Support Questions
Find answers, ask questions, and share your expertise

Unzip files in ExecuteScript NiFi processor

Explorer

I am creating some code to inspect a zip file with multiple sub folders and I want to look through the files in the zip and then pass the original content.

I am trying to do this without writing the file to disk.

Any ideas for how I could do this all in ram? or the nifi content repositories?
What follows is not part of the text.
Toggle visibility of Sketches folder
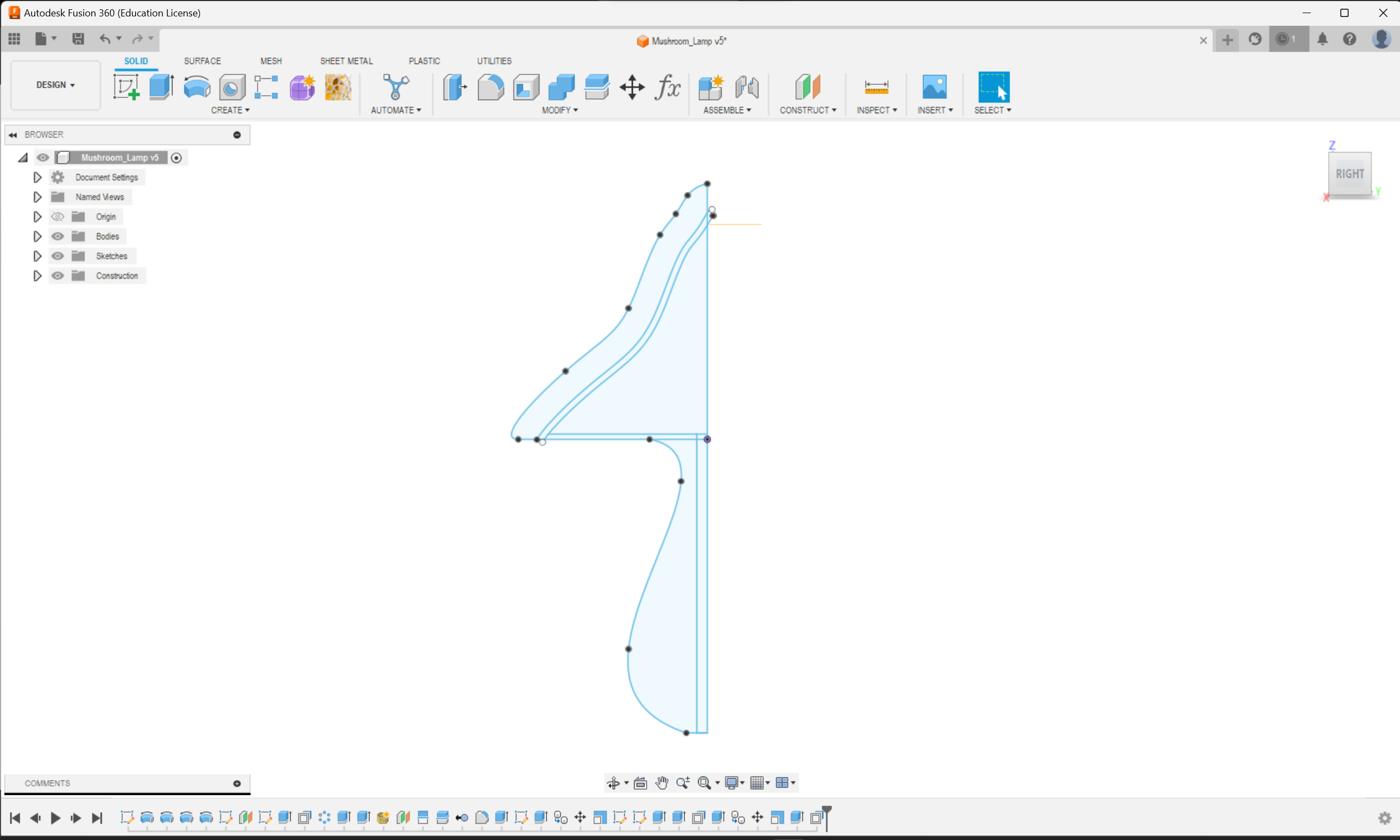Image resolution: width=1400 pixels, height=840 pixels. 57,255
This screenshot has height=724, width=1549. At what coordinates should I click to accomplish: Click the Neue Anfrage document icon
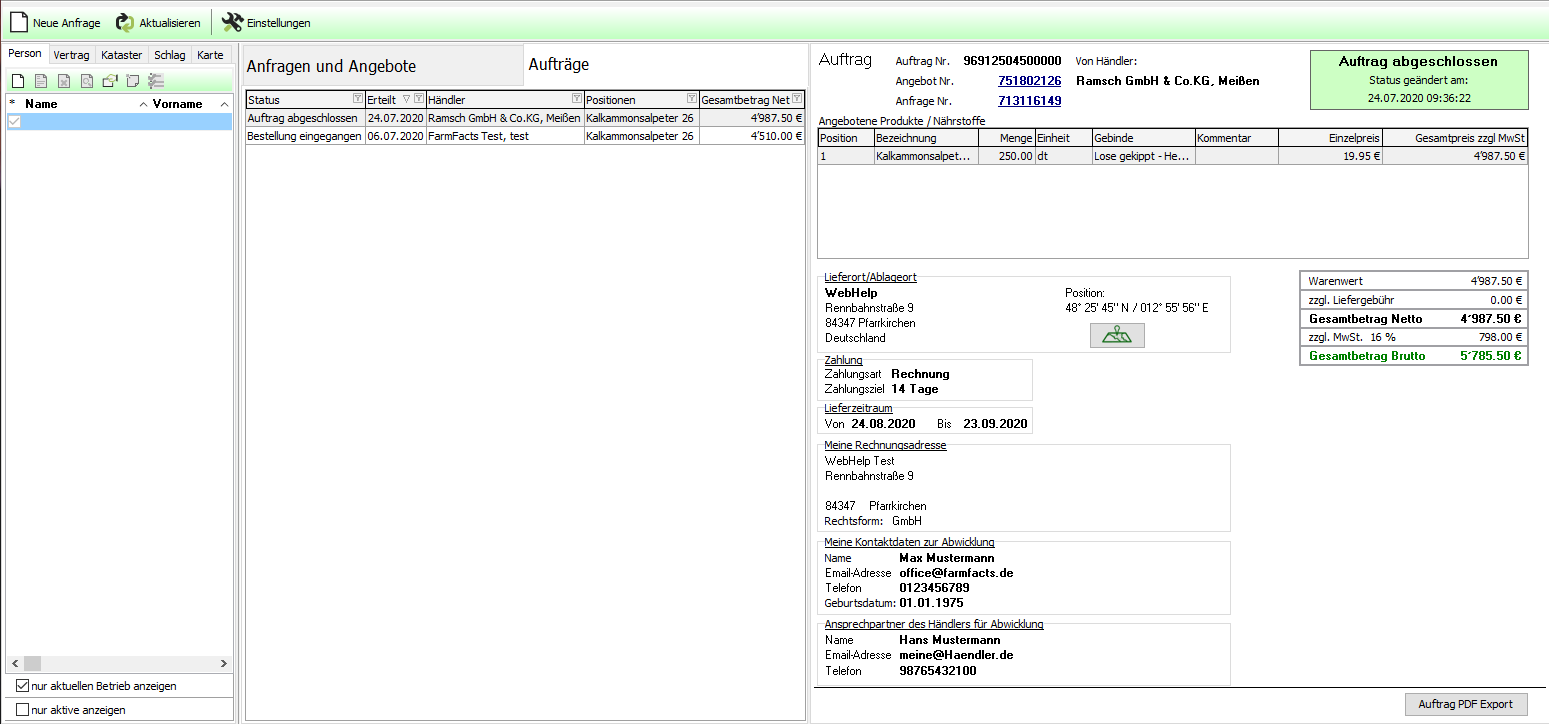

I also used a guide to write the code in groovy and I was wondering how I could pass original content, in groovy?

John

7 REPLIES 7

Super Guru

What kinds of operations are you trying to perform on the files in the ZIP?

Explorer

@Matt Burgess I want to look at an xml doc inside the zip within a directory in the zip. And grab a value of a tag. The thing is I want the original flowfile to pass along with the tag value.

Thanks Matt!

Super Guru

You know the path of the XML doc? I'm still looking at memory vs temp disk storage, if you can fill in this blank I hope to have an answer for you (in Groovy probably lol) tomorrow 🙂

Explorer

Hey @Matt Burgess just wondering if you had a chance to point me in the right direction. 🙂 I appreciate the help!

Explorer

Yeah! the path is ./docProps/app.xml Its taking apart a docx/xlsx/pptx document and looking at the tag that tells the version of office it was created with. Any office document is really just a zip file. Hence what I'm trying to do 🙂 Thanks for your help!

New Contributor

@Matt Burgess

Doing a trick like this to determine the MS version of a file would also be useful to me in my Nifi flow, so I'm keeping an eye on this.


New Contributor

@Matt Burgess, @John T:

I got this working in Python, my first ever such program ,so it might be rough around the edges. The...

import zipfile
from org.apache.nifi.processor.io import InputStreamCallback

class ReadVersion(InputStreamCallback)
  def __init__(self):
    self.ff = None
    self.version = ''
    self.error = ''
  def process(self,inputStream):
    try:
      zipname = self.ff.getAttribute('filename')
      zippath = self.ff.getAttribute('absolute.path')
      zfile = zipfile.ZipFile(zippath+zipname)
      for name in zfile.namelist():
        if (name == 'docProps/app.xml'):
          inFile = zfile.open(name)
          inContents = infile.read()
          loc = inContents.find('<AppVersion>1')
          if (loc != -1):
            keyChar = inContents[loc+13:loc+14]
            if (keyChar == '2'):
              self.version = '2007'
            elif (keyChar == '4'):
              self.version = '2010'
            elif (keyChar == '5'):
              self.version = '2013'
            elif (keyChar == '6'):
              self.version = '2016'
            else:
              log.warn('Unexpected AppVersion value: ',inContents[loc+12:loc+14])
    except:
      log.warn('exception thrown (is this really a zip file?)')
      self.error = 'error'

ff = session.get()
if (ff != None):
  callback = ReadVersion()
  callback.ff = ff
  session.read(ff, callback)
  if (callback.version != ''):
    ff = session.putAttribute(ff,'MSVersion',callback.version)
    session.transfer(ff, REL_SUCCESS)
  if (callback.error == 'error'):
    session.transfer(ff, REL_FAILURE)